Con l’ingresso solenne nelle cattedrali di Assisi (25 marzo) e Foligno (28 marzo), è iniziata ufficialmente l’era di Mons. Felice Accrocca alla guida delle due diocesi umbre. Il passaggio di consegne segna la fine del periodo di “sede vacante” e l’avvio di un nuovo capitolo pastorale che, fin dalle prime battute, punta tutto sulla continuità e sulla stabilità amministrativa.

Un segnale di stabilità

Per garantire che la macchina diocesana non subisca rallentamenti in questa delicata fase di transizione, Mons. Accrocca ha emanato il suo primo decreto ufficiale. Il Vescovo, avvalendosi della potestà ordinaria prevista dal Codice di Diritto Canonico (can. 157), ha scelto di confermare in blocco la squadra di governo che aveva già collaborato con il suo predecessore.

I vertici confermati

Il perno dell’amministrazione resta don Giovanni Zampa, confermato nel ruolo di Vicario Generale per entrambe le diocesi. Una scelta che sottolinea la volontà del nuovo Pastore di affidarsi a una figura di comprovata esperienza e profonda conoscenza del territorio.

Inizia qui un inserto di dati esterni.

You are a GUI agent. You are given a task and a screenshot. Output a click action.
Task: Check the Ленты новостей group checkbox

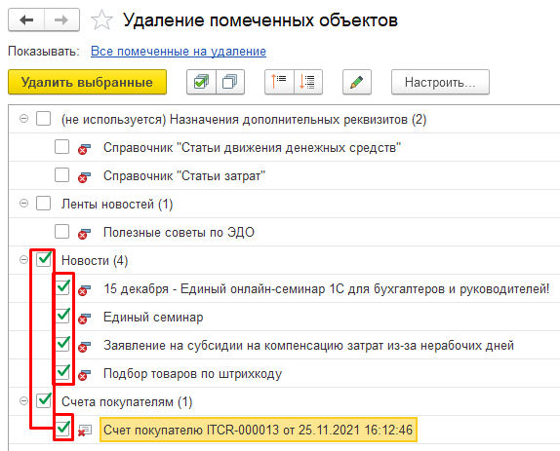click(44, 204)
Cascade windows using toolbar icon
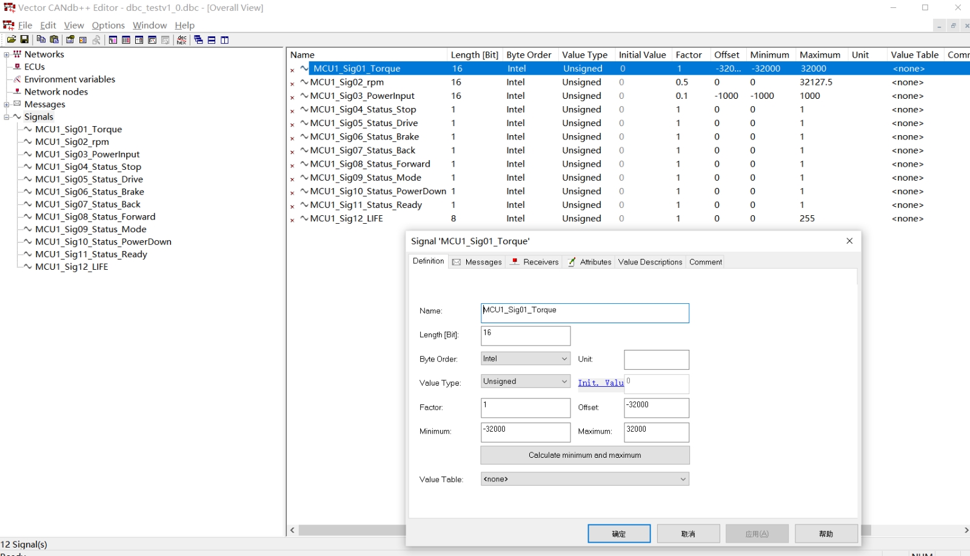 (x=198, y=40)
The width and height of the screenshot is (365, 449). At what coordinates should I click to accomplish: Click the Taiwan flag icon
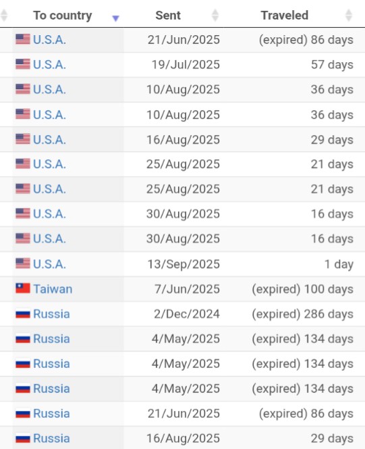pos(23,288)
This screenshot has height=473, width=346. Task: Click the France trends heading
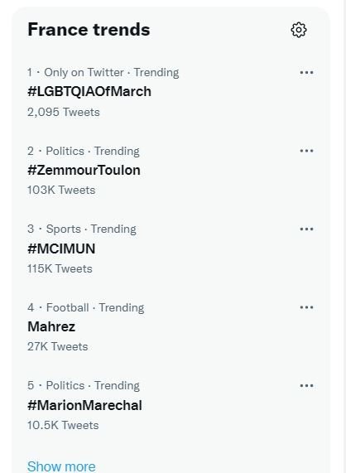[x=89, y=30]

Insieme a lui, restano ai loro posti:

  • I Delegati di settore per i rispettivi incarichi;

  • I Cancellieri vescovili e i loro collaboratori;

  • I Direttori e i responsabili degli uffici pastorali diocesani.

La clausola “fino a nuova disposizione”

Il decreto specifica che tutti gli incaricati manterranno le medesime competenze, diritti e doveri goduti fino ad oggi. Tuttavia, il documento riporta la formula giuridica “donec aliter provideatur” (finché non si provveda diversamente).

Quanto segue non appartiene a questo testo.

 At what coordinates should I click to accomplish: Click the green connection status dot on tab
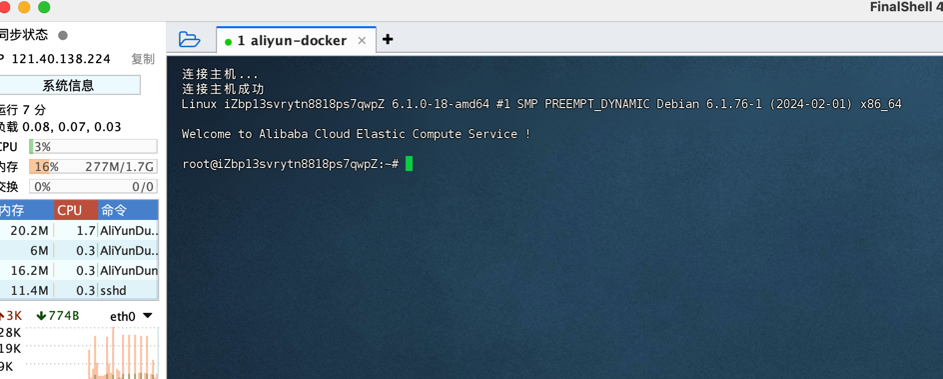228,42
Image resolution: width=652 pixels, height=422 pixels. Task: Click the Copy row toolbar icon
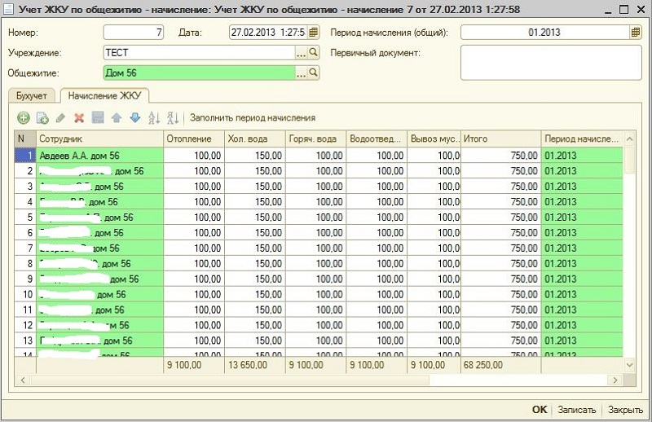pyautogui.click(x=42, y=118)
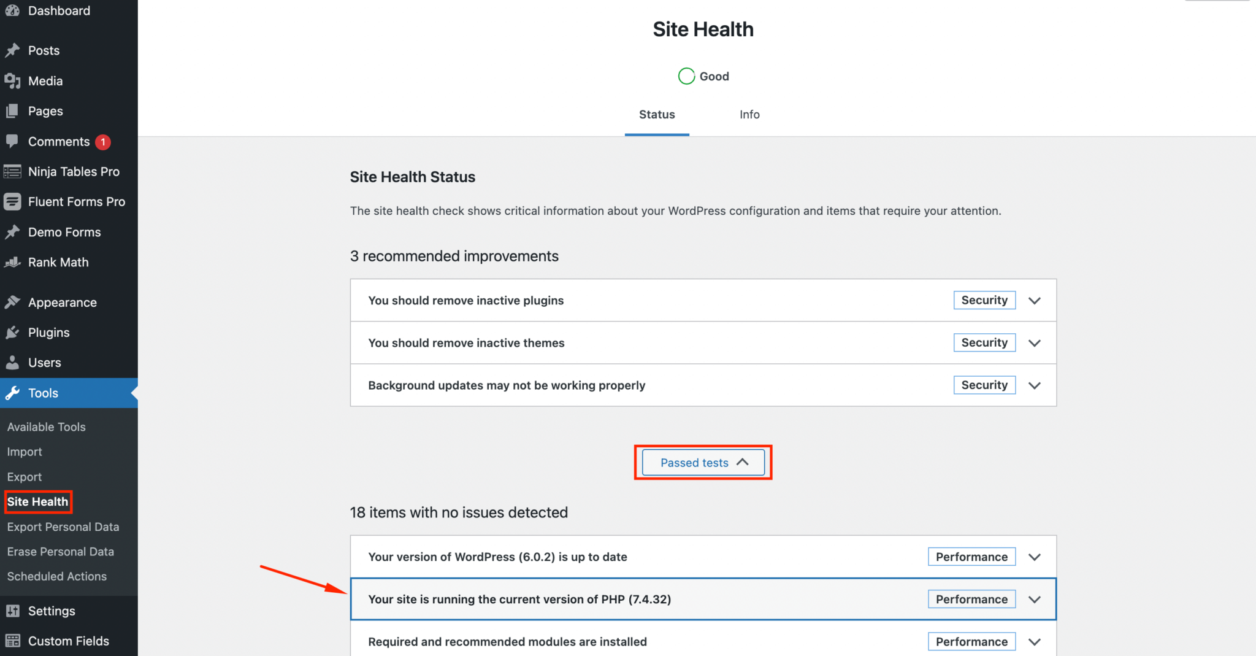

Si tratta di una prassi consueta nel diritto canonico: Mons. Accrocca assicura il normale svolgimento delle attività, riservandosi però il tempo necessario per conoscere da vicino le realtà parrocchiali e diocesane prima di procedere, eventualmente, a futuri avvicendamenti o nuove nomine.

L’augurio del Vescovo

Il documento si chiude con un messaggio di speranza e collaborazione. Mons. Accrocca, nell’affidare nuovamente il mandato ai suoi collaboratori, ha invocato la benedizione del Signore su tutto il personale di curia, auspicando un proficuo lavoro per il bene delle comunità di Assisi, Nocera Umbra, Gualdo Tadino e Foligno.